In order to validate a numerical code. I compute benchmark tests. I don't know that I should make other experiment tests or the benchmark tests are enough to validate our numerical model.
It is customary to exercise both (Verification & Validation) in order to sure. Experimental results are needed to Validate, if available. You already did Verification part.
Benchmark validation is a great first step, but it is no guarantee.
In my numerical computations (computational physics), I always try additional tests of limiting cases, when one or more parameters are set to extreme values for which the outcome (or at least the limiting trend of the outcome) can be estimated analytically (or in some way independent of the numerical code in question).
For instance:
- I might try the low or high frequency limit for acoustic, electromagnetic or seismic wave radiation models for instance, or the long-range limit, or the long time duration limit.
- When solving partial differential equations (PDEs) numerically, I might do checks that boundary conditions and the PDEs are satisfied in any given solution.
- For the numerical computation of special functions (e.g., Airy functions, modified Bessel functions of fractional order and complex argument, etc.), I might find analytic asymptotic forms to test limiting cases of more general numerical code.
You probably have different applications for which different tests can be devised.
You need to write a protocol for validation that conforms to the standards that apply to the application your code will have. Generally a test is needed, but you have to decide how many of what type, and how they will be done and reported.

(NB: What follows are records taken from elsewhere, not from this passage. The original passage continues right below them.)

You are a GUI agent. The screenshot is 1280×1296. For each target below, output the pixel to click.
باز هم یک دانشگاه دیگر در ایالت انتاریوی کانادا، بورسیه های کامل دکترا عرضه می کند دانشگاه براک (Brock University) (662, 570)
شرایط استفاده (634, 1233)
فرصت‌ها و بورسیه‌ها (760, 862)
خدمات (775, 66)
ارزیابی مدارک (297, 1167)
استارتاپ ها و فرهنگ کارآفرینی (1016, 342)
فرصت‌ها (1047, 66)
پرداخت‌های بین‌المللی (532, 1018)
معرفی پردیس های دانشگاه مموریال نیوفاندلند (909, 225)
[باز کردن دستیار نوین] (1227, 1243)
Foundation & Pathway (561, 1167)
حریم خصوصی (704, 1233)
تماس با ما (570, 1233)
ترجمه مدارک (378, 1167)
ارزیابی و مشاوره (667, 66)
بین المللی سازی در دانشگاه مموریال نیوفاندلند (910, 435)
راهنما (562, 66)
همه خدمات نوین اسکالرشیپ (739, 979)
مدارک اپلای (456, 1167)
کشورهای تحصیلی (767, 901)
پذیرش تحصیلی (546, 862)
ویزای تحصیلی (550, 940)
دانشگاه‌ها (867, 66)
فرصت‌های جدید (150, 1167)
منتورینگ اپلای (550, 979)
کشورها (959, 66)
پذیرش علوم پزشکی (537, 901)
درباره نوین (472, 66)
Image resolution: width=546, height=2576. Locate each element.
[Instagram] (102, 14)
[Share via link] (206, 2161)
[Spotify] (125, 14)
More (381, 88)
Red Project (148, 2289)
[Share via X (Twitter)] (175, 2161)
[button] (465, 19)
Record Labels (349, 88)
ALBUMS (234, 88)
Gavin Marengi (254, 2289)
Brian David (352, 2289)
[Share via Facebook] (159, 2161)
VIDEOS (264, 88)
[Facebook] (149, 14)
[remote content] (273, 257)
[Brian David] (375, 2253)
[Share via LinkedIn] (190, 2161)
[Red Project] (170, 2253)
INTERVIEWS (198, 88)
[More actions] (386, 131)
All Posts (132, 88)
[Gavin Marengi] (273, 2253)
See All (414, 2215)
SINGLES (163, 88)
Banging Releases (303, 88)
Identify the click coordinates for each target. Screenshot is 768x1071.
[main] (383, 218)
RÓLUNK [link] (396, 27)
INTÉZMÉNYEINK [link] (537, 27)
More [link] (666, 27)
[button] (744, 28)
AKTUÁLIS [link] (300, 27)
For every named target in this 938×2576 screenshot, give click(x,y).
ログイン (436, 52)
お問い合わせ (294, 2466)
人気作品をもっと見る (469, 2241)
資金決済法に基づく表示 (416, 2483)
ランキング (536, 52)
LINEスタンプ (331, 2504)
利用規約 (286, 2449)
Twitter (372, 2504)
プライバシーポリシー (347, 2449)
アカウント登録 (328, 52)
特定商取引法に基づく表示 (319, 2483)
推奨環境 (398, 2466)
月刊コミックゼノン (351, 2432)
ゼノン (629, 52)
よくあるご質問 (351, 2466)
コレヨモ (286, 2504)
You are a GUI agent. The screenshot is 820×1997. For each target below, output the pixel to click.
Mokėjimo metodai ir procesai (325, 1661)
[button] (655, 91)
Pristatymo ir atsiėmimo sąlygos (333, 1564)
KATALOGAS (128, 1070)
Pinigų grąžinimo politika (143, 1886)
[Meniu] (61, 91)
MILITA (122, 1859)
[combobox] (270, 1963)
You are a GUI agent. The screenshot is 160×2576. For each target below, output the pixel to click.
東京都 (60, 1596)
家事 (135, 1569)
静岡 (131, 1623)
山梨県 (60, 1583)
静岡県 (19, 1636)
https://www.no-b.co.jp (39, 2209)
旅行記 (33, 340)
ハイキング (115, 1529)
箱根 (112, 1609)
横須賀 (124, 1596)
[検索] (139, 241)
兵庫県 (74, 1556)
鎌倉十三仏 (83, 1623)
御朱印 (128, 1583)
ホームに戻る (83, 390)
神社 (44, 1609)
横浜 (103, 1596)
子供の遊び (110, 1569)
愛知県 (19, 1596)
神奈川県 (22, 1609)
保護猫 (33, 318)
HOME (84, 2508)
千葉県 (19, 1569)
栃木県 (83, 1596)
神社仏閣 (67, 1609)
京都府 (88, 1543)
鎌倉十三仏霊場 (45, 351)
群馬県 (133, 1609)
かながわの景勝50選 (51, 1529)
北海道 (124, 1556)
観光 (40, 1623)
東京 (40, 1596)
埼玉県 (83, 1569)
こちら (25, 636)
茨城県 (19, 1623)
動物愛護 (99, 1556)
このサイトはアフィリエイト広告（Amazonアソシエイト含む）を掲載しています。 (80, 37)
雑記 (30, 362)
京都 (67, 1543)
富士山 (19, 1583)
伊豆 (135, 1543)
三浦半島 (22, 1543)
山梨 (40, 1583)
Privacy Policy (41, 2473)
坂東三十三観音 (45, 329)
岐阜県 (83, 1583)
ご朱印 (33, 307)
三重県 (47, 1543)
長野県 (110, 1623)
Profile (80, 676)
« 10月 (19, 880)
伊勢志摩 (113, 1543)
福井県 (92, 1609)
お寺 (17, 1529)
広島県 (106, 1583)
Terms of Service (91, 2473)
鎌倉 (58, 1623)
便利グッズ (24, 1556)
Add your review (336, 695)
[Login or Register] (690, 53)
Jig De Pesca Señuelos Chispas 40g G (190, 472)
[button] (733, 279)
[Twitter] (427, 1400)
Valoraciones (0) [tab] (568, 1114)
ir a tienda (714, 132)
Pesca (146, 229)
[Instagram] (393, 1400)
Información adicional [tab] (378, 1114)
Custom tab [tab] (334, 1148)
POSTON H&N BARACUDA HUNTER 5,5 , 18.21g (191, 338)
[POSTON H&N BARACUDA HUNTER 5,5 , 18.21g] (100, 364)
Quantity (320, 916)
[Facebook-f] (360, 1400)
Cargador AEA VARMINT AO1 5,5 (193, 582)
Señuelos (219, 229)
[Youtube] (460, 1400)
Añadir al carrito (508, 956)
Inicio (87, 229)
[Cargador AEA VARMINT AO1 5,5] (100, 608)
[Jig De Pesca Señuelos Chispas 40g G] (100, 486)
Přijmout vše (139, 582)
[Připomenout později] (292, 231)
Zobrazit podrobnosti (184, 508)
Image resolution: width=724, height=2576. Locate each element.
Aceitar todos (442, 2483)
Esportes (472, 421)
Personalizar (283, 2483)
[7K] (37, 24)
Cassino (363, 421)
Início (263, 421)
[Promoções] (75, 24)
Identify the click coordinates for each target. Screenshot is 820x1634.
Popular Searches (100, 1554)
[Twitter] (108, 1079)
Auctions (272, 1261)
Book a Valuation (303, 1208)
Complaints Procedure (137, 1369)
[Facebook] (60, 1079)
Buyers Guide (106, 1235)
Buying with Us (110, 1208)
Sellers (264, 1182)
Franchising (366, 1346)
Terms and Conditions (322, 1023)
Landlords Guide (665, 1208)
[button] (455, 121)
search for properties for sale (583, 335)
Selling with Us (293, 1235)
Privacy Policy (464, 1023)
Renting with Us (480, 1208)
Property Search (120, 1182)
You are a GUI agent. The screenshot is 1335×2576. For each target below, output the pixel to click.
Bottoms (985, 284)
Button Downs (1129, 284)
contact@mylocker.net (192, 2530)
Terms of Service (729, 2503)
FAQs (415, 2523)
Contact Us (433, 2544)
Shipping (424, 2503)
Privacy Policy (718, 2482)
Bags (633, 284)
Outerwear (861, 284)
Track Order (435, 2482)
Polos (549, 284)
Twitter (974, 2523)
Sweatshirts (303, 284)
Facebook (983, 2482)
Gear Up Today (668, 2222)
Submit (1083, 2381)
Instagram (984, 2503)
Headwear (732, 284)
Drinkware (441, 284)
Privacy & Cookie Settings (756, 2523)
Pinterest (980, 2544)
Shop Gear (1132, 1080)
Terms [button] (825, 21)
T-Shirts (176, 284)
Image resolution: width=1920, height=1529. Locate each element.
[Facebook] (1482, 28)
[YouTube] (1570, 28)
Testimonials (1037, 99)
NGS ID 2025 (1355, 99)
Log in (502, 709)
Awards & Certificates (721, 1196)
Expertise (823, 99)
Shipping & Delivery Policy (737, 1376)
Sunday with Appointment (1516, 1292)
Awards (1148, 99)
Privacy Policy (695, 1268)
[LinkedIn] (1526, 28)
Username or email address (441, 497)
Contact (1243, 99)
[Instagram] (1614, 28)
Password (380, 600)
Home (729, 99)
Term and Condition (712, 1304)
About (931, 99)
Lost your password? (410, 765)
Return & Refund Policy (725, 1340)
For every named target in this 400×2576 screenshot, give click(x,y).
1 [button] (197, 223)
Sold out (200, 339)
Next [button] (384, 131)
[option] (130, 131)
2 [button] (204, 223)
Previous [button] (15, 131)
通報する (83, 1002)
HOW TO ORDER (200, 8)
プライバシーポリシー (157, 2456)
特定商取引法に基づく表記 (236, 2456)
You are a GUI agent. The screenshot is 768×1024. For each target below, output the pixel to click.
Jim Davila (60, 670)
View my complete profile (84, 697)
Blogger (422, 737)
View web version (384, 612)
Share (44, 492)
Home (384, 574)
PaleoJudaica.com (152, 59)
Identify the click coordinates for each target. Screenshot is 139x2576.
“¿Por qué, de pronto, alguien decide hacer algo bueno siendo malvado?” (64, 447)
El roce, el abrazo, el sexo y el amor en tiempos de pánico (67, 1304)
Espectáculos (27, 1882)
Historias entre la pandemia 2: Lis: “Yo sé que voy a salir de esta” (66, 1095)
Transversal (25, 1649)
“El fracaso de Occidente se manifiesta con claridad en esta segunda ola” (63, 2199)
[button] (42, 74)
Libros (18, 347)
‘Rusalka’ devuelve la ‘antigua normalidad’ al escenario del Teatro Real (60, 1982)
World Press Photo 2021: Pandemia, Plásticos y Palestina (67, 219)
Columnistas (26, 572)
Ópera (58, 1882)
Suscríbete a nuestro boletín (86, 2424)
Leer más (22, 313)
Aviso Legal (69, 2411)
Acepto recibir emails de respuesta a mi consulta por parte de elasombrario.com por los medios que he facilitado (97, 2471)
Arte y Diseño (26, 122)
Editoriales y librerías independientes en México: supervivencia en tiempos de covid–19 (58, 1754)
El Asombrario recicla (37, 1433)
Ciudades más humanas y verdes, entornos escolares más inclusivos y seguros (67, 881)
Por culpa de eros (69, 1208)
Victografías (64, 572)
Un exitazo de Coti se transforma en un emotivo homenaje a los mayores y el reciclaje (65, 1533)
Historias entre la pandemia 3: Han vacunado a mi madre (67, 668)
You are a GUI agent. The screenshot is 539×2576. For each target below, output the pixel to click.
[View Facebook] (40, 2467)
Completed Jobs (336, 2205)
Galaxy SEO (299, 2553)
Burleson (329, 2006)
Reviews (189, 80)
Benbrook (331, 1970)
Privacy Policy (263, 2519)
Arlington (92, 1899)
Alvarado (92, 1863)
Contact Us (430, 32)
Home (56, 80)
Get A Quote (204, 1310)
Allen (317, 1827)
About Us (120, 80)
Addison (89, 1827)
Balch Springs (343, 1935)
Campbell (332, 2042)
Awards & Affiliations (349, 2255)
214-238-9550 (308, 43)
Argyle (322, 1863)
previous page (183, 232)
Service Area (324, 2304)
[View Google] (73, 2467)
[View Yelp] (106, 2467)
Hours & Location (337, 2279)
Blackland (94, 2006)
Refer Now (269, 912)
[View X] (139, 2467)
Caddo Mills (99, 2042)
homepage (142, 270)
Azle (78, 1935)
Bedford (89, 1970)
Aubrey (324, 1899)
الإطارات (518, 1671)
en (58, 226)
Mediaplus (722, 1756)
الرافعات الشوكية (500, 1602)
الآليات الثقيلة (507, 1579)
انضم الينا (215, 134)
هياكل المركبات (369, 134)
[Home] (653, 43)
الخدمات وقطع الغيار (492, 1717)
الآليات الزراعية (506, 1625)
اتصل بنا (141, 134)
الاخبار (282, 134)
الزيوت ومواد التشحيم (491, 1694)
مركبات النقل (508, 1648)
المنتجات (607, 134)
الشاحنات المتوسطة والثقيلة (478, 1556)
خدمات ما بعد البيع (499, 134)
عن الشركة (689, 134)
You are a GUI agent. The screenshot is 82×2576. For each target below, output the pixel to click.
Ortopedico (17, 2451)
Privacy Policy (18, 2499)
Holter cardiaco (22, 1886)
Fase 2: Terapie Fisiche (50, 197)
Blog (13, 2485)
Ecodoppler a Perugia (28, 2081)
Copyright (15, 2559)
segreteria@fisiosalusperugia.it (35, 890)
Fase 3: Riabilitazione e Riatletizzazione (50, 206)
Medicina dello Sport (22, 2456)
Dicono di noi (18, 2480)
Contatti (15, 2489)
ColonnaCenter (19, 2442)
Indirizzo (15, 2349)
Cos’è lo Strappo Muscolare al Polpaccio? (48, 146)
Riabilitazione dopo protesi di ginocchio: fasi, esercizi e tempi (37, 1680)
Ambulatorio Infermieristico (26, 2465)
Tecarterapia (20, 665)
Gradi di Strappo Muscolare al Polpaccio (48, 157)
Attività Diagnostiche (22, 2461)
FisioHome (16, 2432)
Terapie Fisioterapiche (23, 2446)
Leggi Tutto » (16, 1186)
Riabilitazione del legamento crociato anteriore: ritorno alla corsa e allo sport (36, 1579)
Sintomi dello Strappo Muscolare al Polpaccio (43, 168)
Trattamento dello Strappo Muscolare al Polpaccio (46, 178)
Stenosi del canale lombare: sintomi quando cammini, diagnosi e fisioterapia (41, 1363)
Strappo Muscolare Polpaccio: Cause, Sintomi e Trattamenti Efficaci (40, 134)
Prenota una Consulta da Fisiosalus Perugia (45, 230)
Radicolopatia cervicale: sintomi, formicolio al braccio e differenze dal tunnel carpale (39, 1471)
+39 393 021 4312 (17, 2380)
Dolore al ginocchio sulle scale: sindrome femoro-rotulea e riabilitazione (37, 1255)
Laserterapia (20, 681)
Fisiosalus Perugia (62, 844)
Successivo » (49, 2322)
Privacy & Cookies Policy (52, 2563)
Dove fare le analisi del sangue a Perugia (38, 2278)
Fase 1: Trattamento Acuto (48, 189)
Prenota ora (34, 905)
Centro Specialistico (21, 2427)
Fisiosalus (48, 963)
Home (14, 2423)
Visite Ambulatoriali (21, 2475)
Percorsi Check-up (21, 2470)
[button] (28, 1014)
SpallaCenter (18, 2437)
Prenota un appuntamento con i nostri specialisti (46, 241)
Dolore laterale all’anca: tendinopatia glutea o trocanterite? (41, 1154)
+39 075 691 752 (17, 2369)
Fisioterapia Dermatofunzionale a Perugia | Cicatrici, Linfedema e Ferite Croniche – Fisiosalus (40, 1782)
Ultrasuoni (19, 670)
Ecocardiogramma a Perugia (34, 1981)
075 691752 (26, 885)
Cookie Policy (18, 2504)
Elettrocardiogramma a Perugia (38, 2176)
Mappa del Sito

Validation usually means that you can decrease the number of in process tests, but still get an acceptable result by testing the inputs and out puts. But in creating the validation the in process tests are done to show repeatability and conformance to requirements.
TRy to compare in analytical domain and also try to match with previously existing literature and experimental results; in case you are unable to perform experiment. In theory you have flexibility to go to that situations where experimental data is not available or possible to generate.